I've been reading the last few pages and, short of throwing out our existing stove (I love the ovens it has... hate the glass stove top) I think this dual burner Tramontina set (formerly) sold at Costco might be our best option. A few places I can still score a set around retail price and it seems like a great and low-cost way to dip a toe in the induction cooking waters. (pun intended)

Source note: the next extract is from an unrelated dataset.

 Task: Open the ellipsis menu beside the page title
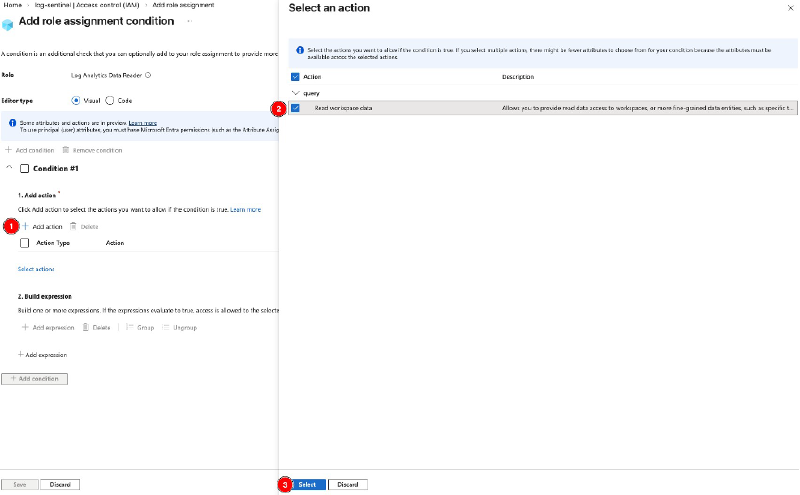coord(190,21)
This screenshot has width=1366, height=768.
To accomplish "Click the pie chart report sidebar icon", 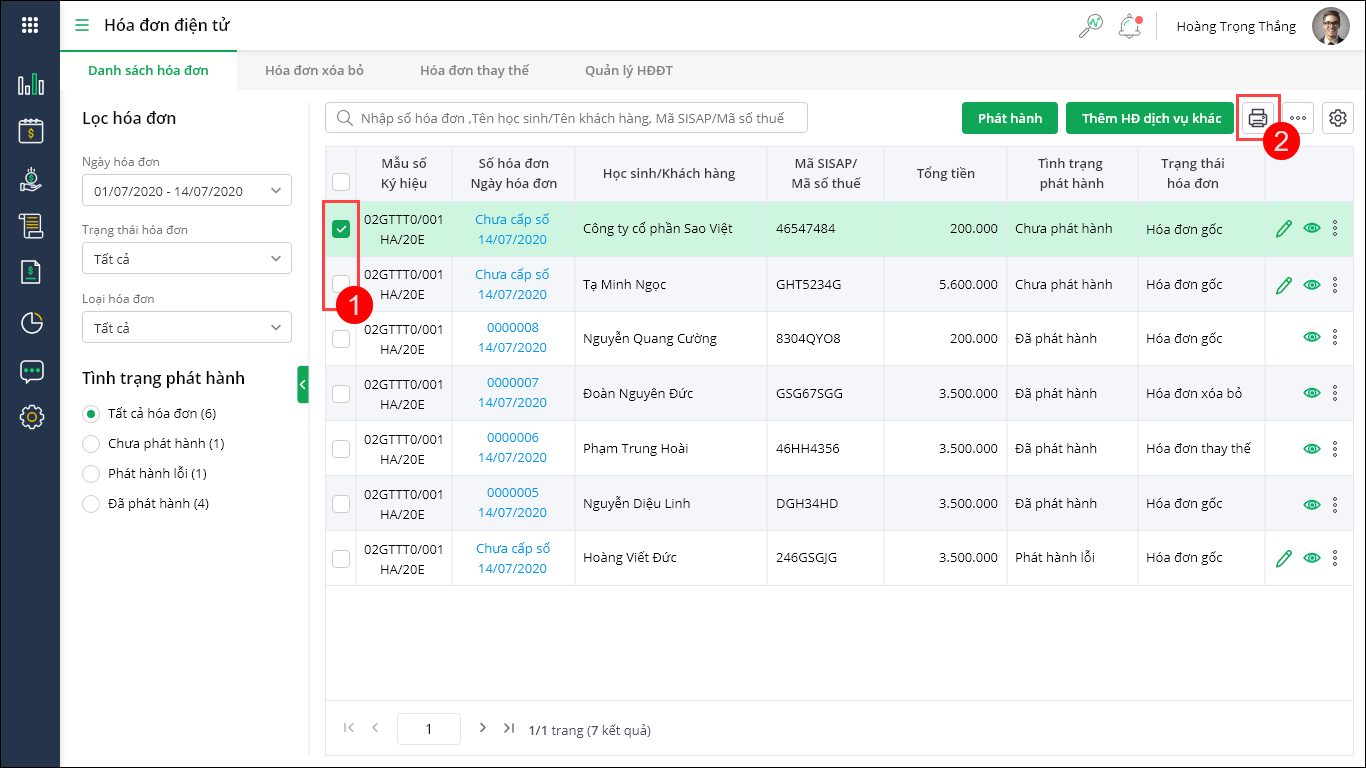I will (x=31, y=322).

The two things holding me back are:

1) the obvious dead end of replacing our current cook top with some Frankenstein version that was made for an induction cook top. Even if I could somehow connect the power source to make it work I'm nearly 100% the controls wouldn't work as they use a different technology to "tell" the burner what to do. Maybe I could find a replacement part from the same manufacturer that has all of the controls on the surface but then I'd still be staring at knobs that were worthless and who wants that? In my heart of hearts I know that the correct way to do this would be to just buy a new stove and CL our existing one but that's not going to be a cheap delta given the presumed value of our decade-old stove even though it was an upgraded model at the time. Certainly would probably be worth it though in the long-run.

2) A few negative reviews on this particular double burner induction model. It seems as though some of the things I'm seeing popping up are:

*Adjustments: not granular enough adjustments with each one being roughly 30 degrees Fahrenheit which makes for one setting just below boiling and the next one up well above. Reviews state this makes it difficult to maintain a gentle boil w/o going full-tilt rolling. The option between those two is not boiling and violently boiling which sounds like a bad time considering how often you need the temperature right between those.

* Loud: The cooling fans and induction technology make for a loud addition to the kitchen. I realize that induction tends to make more noise but some seem to think this is quite a bit louder than they expected even for induction.

*Power: being 120-volt single-phase some claim that the time-to-boil really isn't that much different than a standard electric cook top with this particular model. They say that the larger 240v 40/50A versions do much better and bring water to a boil in a minute or two but this lesser powered version brings a performance level (time-to-boil that is) on par with traditional 240v electric glass cooktops.

I realize there's more advantages to this technology than just time-to-boil but it's a large reason why I'm considering it. Can those that have this Tramontina 80101/506DS specifically speak to these potential shortcomings and others I may have overlooked?